Wednesday, 27 June 2012

Where I've Been . . .

I spent much of the month of June out of the office (and country). I was back in my homeland (USA) for both work and visiting my family. Don't worry, they'll be more posts and photos (or maybe you should worry? Not sure yet, posts aren't written yet!).

But, as I get my feet back under me and slip back into my daily grind here is something that made me beyond happy. I'm sure I'm not the first person to post this (probably more like super late to the party) but if you've missed it here is the fantastic Maroon 5 Game of Thrones Parody. I'm a self confessed Game of Thrones addict. I love books. I read the first three back to back last summer. Then I took a break. About a year long break. I think my husband might have politely asked me to put the books down for a bit when I was beginning to develop unhealthy obsessions with fictional characters. Anyway, I still have books four and five to read, probably this year. In the meantime, if like me, you've just watched the end of Season Two and are feeling a bit Game of Thrones deprived than this is the perfect antidote. Be warned that the video contains spoilers so watch it at your own risk if you haven't seen Season Two yet! Enjoy!



Wednesday, 30 May 2012

A blip on the road trip of your life

This weekend I met up with a good friend of mine who I hadn't seen in years for far too much wine at outdoor pub on sunny Saturday afternoon on the South Bank. We met for the first time years ago when be both worked for a non-profit book publisher in New York City. It was one of those first jobs that you have fresh out of college. A job that seemed so important, so big and so pointless. A job that even though you were technically proficient, even great at your job, somehow took something out of you. Wore you down.

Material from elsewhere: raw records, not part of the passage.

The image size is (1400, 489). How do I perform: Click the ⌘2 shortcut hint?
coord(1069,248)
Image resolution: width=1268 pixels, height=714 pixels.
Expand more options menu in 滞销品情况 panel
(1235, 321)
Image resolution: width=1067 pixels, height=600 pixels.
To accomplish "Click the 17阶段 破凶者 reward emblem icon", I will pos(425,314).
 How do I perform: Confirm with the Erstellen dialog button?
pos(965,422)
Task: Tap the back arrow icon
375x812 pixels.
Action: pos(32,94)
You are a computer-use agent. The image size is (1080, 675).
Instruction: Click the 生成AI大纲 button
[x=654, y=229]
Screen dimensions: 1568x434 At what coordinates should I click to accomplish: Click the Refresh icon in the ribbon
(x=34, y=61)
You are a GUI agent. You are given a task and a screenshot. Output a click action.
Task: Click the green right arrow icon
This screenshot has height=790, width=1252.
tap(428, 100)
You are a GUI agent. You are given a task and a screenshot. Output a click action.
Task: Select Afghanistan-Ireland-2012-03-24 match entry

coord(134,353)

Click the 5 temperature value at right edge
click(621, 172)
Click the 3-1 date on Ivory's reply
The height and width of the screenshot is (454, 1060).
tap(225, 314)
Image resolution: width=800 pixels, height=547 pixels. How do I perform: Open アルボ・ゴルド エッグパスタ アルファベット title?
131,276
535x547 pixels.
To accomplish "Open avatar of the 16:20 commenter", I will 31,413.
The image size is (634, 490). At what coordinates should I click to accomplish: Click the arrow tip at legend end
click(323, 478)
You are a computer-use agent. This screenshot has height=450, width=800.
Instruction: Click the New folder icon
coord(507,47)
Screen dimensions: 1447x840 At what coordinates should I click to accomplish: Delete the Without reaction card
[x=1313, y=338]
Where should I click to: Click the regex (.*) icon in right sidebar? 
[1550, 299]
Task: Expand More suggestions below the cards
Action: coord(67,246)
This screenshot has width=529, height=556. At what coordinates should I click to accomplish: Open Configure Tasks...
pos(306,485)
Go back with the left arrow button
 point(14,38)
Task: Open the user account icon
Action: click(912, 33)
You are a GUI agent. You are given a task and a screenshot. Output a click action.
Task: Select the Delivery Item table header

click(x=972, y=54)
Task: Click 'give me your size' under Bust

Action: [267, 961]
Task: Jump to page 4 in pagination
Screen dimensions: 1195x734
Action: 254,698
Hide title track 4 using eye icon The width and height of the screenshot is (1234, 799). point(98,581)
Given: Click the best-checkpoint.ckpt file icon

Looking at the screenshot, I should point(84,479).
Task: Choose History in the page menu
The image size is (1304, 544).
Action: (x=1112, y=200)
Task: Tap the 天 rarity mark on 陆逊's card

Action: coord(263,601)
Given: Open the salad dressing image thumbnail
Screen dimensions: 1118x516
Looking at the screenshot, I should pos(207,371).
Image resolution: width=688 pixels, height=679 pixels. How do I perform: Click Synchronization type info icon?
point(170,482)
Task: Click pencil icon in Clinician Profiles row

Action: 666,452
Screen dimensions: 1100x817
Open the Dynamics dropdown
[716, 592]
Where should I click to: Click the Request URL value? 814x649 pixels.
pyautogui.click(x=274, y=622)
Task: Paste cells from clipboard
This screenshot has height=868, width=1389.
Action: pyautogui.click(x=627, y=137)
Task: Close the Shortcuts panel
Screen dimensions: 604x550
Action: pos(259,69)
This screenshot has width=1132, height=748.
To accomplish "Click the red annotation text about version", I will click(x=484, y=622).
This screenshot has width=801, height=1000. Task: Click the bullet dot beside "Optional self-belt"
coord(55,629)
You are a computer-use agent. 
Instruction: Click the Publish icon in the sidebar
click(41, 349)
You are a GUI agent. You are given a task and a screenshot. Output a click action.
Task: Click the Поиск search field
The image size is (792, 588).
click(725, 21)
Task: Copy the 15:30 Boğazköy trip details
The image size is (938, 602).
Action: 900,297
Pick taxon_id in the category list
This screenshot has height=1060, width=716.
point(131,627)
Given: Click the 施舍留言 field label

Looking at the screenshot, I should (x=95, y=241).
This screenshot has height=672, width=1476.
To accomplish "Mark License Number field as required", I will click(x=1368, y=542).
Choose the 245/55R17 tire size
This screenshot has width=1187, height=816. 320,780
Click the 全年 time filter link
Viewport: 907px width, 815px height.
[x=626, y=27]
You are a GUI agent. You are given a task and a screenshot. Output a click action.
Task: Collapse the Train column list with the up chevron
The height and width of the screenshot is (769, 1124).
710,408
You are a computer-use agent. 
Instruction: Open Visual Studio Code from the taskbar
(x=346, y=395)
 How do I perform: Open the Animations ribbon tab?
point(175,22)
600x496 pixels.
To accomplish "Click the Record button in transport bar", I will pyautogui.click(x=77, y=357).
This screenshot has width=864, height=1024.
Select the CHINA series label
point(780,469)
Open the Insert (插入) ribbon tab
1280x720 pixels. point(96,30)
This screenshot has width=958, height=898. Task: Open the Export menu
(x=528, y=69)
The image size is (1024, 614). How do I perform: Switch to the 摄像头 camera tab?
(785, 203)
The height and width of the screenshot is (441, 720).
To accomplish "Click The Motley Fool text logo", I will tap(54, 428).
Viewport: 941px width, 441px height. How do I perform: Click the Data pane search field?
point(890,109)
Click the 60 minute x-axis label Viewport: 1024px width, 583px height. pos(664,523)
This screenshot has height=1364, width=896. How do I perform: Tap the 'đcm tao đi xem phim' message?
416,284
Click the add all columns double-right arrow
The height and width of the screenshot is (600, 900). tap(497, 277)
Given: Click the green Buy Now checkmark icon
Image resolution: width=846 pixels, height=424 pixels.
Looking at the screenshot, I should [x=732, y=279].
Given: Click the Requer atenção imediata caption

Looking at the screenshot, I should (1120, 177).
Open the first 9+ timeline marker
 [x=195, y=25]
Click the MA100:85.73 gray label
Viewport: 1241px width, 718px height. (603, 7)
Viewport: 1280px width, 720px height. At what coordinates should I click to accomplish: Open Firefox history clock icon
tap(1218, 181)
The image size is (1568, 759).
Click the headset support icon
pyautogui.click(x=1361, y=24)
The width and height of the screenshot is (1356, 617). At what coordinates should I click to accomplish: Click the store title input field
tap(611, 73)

Essentially sucked your soul out through your eyeballs.

It got me to thinking about all the things I wish I could go back and tell my 20 something self. There's a lot of them. Bear with me . . .


A note to my 20 something self . . . 

These will be hard years. It's not about growing up or dealing with the real world that will make these years hard, its how woefully unprepared you will be. Even given your childhood, your four years of college, you will still be a 20 something child for the first half of this decade. You will still want to please everyone. You can't. You won't. Give that up now.

Everyone will give you great advice. Most of it will even be sound. You won't listen to a word of it. It's ok, that's how it should be. There comes a point in time where you have to just learn. Live. Words. Advice. Hindsight. It will all come later. Now is the time to be fearless. Enjoy.

You will lose people who you didn't know you could live without. And yet, you'll live.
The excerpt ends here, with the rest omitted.